◆ **PROBLEM TO SOLVE**: An exact copy of the entries is needed, with every picture left out.
Segment Start: SUPPLIED MATERIAL
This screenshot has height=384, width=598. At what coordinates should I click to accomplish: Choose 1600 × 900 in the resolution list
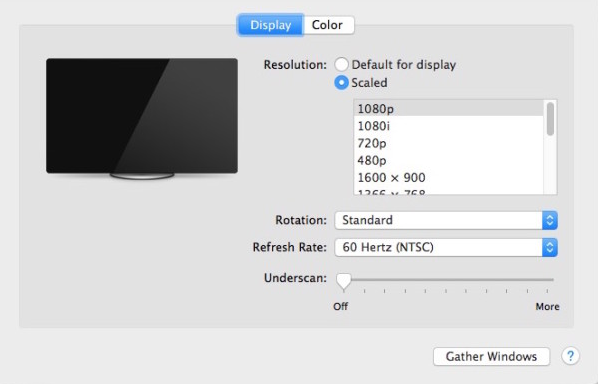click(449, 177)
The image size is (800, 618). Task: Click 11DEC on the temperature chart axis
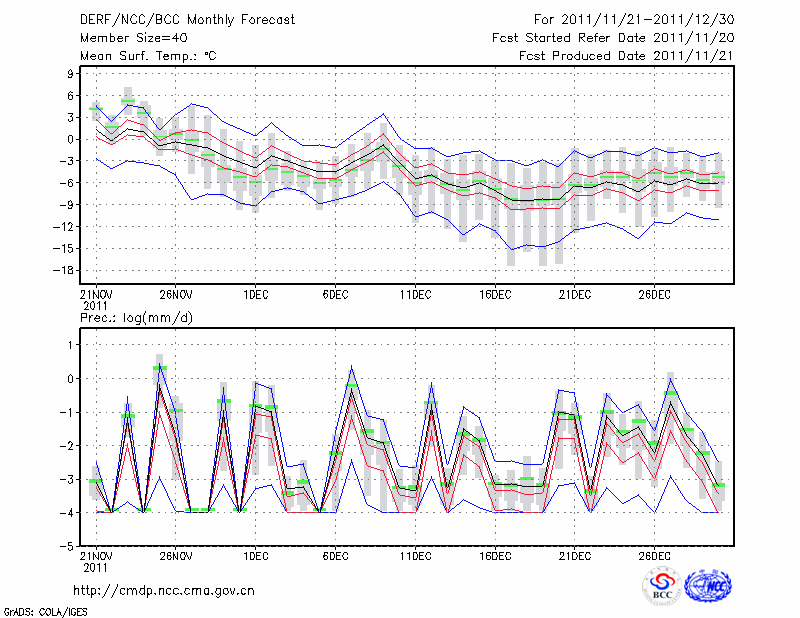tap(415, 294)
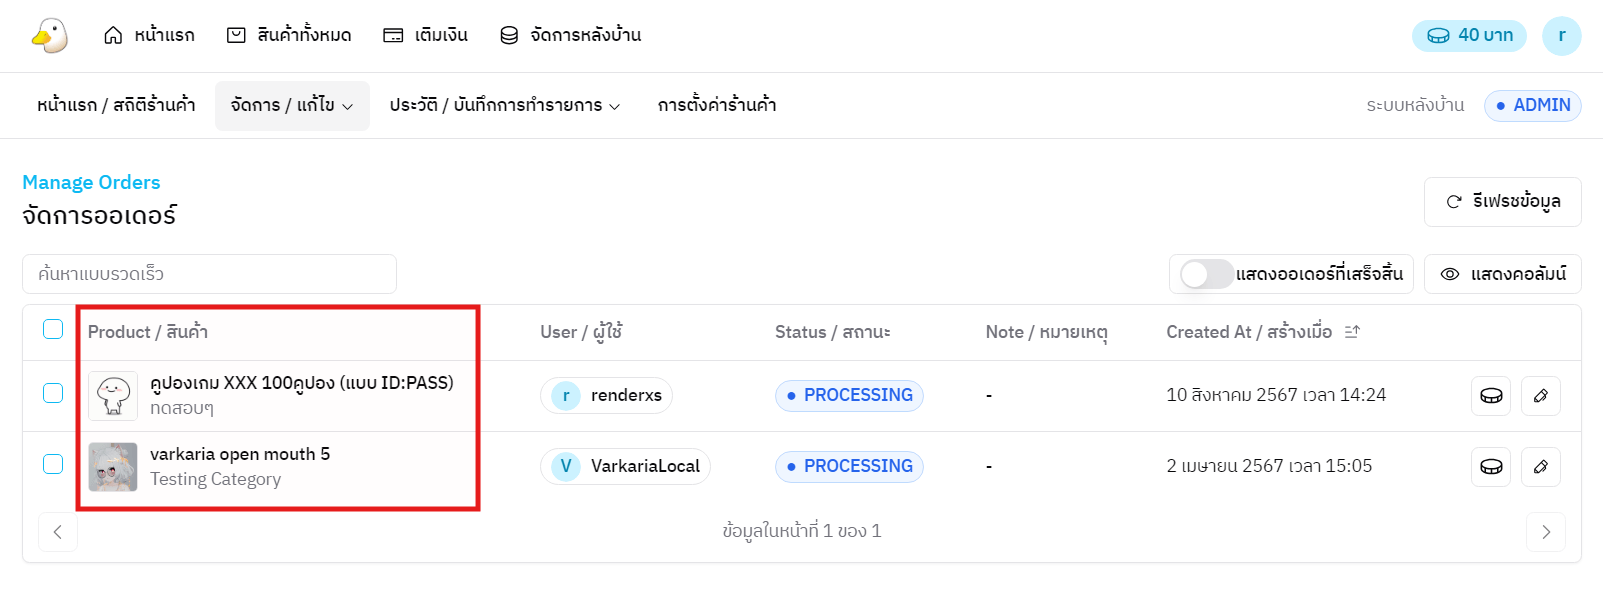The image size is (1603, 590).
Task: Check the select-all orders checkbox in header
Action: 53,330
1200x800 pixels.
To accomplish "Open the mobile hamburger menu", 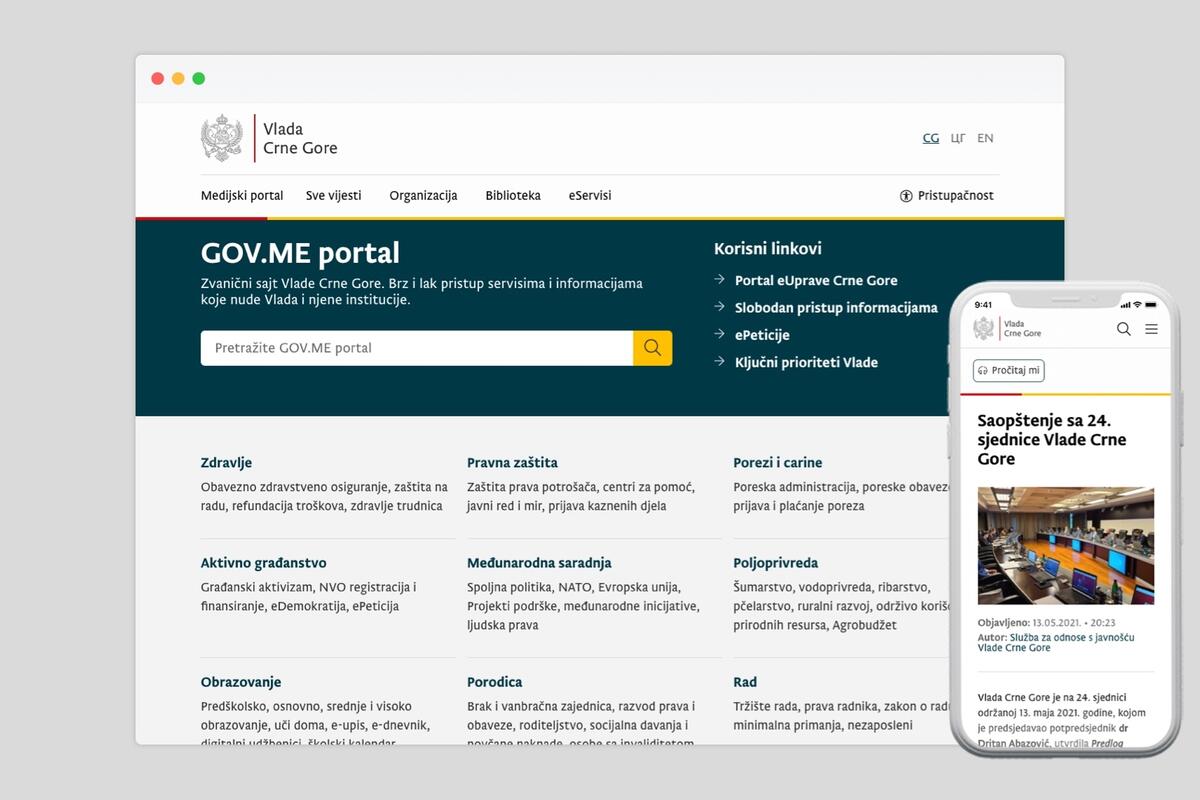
Segment End: SUPPLIED MATERIAL
◆ **TASK ANSWER**:
This screenshot has height=384, width=598. At what coordinates should I click to accomplish: Choose 1600 × 900 in the resolution list
click(449, 177)
The image size is (800, 618). Task: Click 11DEC on the temperature chart axis
tap(415, 294)
The image size is (1603, 590).
Task: Check the select-all orders checkbox in header
Action: 53,330
1200x800 pixels.
To accomplish "Open the mobile hamburger menu", 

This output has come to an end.